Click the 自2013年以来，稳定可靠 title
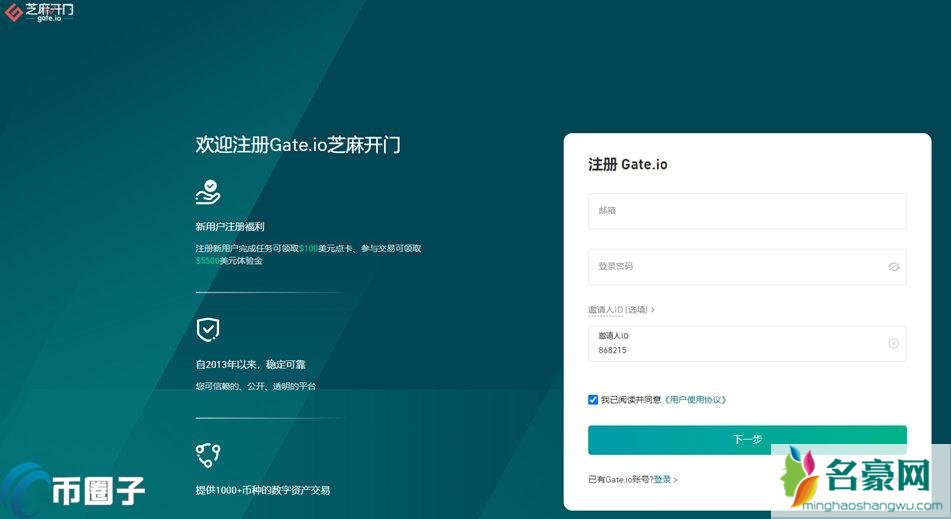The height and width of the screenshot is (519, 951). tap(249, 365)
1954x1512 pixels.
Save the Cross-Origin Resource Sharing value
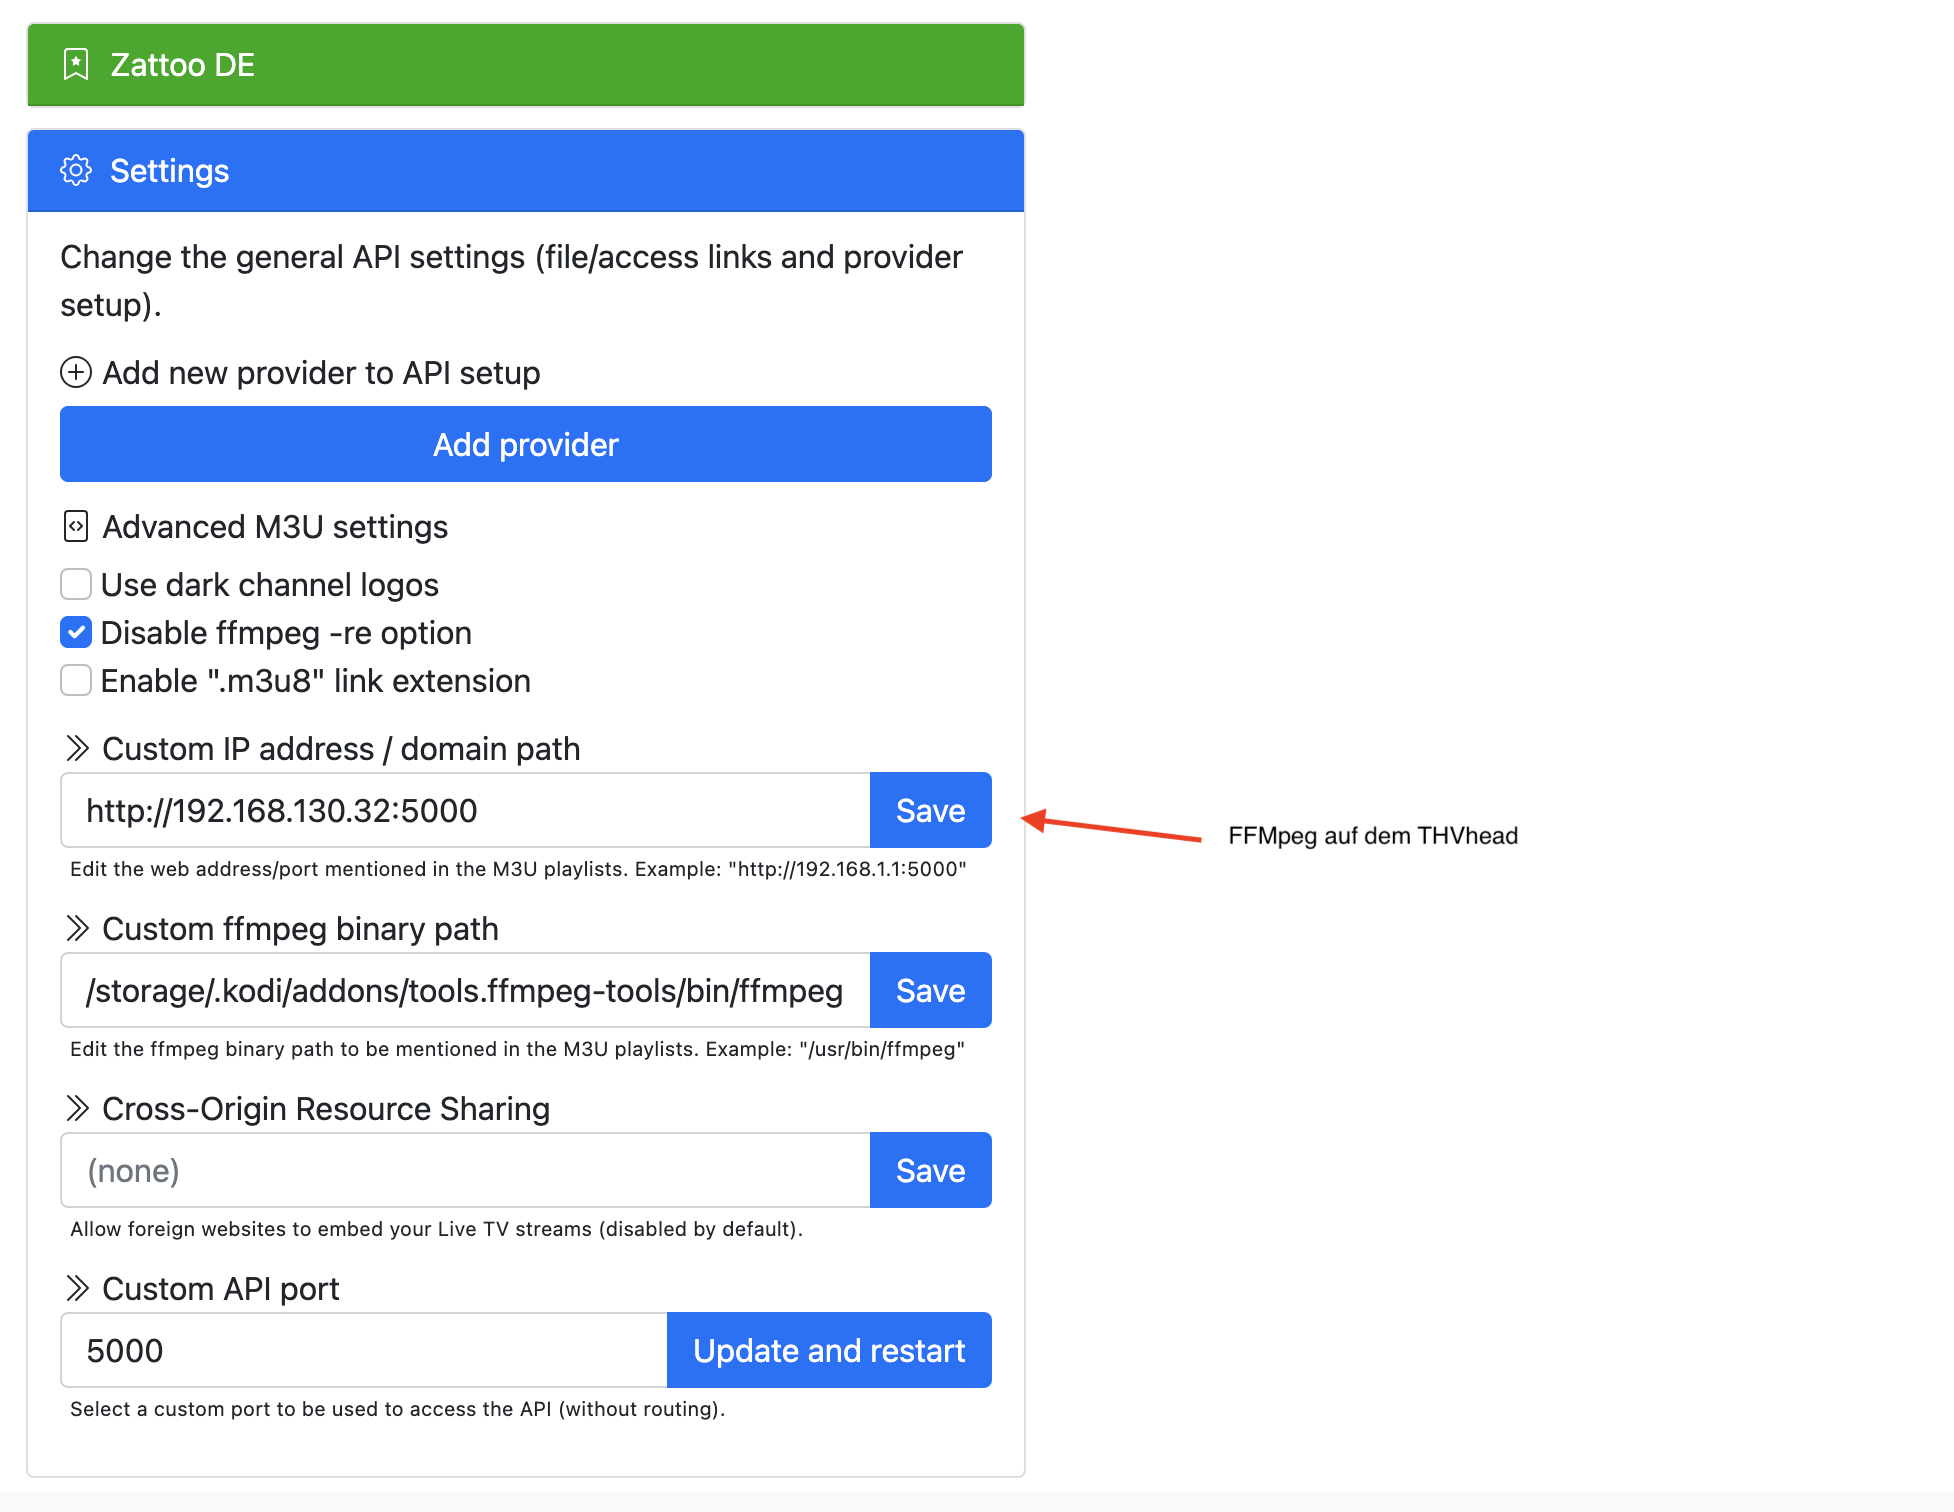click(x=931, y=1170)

------------------------------------------------

- [WHAT YOU SHOULD DO]:
Copy every record character for character. Skip the pictures.

- [WRITTEN REPLY]:
Click the 自2013年以来，稳定可靠 title
The height and width of the screenshot is (519, 951). tap(249, 365)
1954x1512 pixels.
Save the Cross-Origin Resource Sharing value
click(x=931, y=1170)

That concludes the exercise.